Exercise » Out of the entries that follow, copy each line containing "will".

Saved entries »

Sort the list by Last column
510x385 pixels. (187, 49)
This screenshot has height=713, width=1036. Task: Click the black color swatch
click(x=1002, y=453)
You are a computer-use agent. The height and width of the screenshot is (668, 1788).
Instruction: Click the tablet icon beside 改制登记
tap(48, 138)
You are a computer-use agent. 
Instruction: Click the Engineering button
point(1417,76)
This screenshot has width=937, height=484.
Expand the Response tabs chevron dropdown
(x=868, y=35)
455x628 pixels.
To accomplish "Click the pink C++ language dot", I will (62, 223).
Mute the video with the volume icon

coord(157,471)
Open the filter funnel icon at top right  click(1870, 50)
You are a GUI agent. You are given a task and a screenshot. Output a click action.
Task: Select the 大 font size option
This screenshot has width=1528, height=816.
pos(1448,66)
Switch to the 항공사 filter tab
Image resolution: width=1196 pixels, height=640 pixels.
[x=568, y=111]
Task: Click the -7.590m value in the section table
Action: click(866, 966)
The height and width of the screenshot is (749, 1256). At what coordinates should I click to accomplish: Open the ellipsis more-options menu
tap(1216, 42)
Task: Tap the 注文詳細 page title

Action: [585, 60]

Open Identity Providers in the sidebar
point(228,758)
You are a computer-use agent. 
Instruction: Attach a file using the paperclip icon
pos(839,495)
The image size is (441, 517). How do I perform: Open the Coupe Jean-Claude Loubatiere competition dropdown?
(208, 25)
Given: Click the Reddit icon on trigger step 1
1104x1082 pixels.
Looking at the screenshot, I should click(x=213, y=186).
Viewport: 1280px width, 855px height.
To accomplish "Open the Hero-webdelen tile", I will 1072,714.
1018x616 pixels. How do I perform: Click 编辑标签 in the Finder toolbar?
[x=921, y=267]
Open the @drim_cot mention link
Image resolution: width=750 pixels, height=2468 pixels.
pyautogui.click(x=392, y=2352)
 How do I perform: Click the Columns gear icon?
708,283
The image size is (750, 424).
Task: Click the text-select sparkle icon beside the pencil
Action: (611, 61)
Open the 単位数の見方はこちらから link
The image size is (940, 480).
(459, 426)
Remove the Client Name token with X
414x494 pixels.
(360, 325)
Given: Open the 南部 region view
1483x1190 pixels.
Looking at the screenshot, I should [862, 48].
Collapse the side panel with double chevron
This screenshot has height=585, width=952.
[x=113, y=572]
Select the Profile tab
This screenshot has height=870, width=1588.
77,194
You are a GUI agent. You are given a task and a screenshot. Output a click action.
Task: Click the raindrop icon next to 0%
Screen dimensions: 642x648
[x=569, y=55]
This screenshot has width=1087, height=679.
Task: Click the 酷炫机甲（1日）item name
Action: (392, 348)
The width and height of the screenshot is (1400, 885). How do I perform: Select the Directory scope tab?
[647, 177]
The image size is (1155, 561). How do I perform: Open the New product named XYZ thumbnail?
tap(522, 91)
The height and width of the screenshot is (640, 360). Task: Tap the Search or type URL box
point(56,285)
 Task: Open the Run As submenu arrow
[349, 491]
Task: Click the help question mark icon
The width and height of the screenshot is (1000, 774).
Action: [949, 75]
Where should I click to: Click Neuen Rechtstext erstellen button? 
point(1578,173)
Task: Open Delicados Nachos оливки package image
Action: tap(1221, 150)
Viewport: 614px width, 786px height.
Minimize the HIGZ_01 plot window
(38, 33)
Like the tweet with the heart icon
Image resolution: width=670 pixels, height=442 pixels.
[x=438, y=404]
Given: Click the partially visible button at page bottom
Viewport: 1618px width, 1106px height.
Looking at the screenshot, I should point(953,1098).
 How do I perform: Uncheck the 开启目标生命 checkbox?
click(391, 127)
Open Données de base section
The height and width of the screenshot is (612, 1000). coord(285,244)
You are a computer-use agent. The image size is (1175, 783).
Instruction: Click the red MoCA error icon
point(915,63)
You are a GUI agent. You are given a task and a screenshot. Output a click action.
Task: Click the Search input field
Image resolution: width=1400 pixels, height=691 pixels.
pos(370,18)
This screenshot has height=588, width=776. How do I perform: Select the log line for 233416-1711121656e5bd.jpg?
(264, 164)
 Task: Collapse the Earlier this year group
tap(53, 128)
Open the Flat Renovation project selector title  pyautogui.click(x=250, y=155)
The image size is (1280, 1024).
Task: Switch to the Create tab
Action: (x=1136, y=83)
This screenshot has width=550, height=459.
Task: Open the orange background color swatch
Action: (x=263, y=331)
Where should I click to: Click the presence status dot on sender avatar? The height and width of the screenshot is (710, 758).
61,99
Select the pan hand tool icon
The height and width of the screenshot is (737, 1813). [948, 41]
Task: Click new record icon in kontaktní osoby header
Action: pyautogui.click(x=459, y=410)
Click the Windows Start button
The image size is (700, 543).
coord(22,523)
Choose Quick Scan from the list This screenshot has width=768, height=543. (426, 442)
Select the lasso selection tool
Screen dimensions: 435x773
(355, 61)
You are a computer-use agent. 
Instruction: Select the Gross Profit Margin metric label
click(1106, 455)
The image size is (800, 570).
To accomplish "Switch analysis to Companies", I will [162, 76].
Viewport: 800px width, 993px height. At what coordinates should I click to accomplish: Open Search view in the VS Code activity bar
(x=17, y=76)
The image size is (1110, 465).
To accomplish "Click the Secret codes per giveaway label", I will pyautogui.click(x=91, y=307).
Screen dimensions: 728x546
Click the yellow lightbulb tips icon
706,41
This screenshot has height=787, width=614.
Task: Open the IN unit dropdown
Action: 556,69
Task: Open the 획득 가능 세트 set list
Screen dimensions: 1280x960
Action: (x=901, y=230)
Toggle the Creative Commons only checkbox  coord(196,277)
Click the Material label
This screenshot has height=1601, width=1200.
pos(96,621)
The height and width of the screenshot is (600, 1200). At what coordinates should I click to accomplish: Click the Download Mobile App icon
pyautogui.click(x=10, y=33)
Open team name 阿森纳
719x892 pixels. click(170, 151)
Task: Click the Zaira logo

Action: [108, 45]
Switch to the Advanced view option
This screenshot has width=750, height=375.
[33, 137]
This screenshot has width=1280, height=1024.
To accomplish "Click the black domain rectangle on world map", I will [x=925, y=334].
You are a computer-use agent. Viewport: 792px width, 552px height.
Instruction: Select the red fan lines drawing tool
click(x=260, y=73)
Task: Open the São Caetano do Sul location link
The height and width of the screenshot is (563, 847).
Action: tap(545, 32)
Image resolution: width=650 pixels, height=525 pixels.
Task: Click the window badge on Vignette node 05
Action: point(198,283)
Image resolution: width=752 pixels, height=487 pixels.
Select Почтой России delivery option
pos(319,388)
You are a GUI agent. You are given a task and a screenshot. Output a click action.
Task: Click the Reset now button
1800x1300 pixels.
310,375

Problem solution »
To accomplish "Click the pink C++ language dot", I will (62, 223).
To accomplish "Open the Hero-webdelen tile", I will 1072,714.
To accomplish "Switch analysis to Companies", I will [162, 76].
To accomplish "Click the Secret codes per giveaway label", I will pyautogui.click(x=91, y=307).
To accomplish "Click the black domain rectangle on world map", I will [x=925, y=334].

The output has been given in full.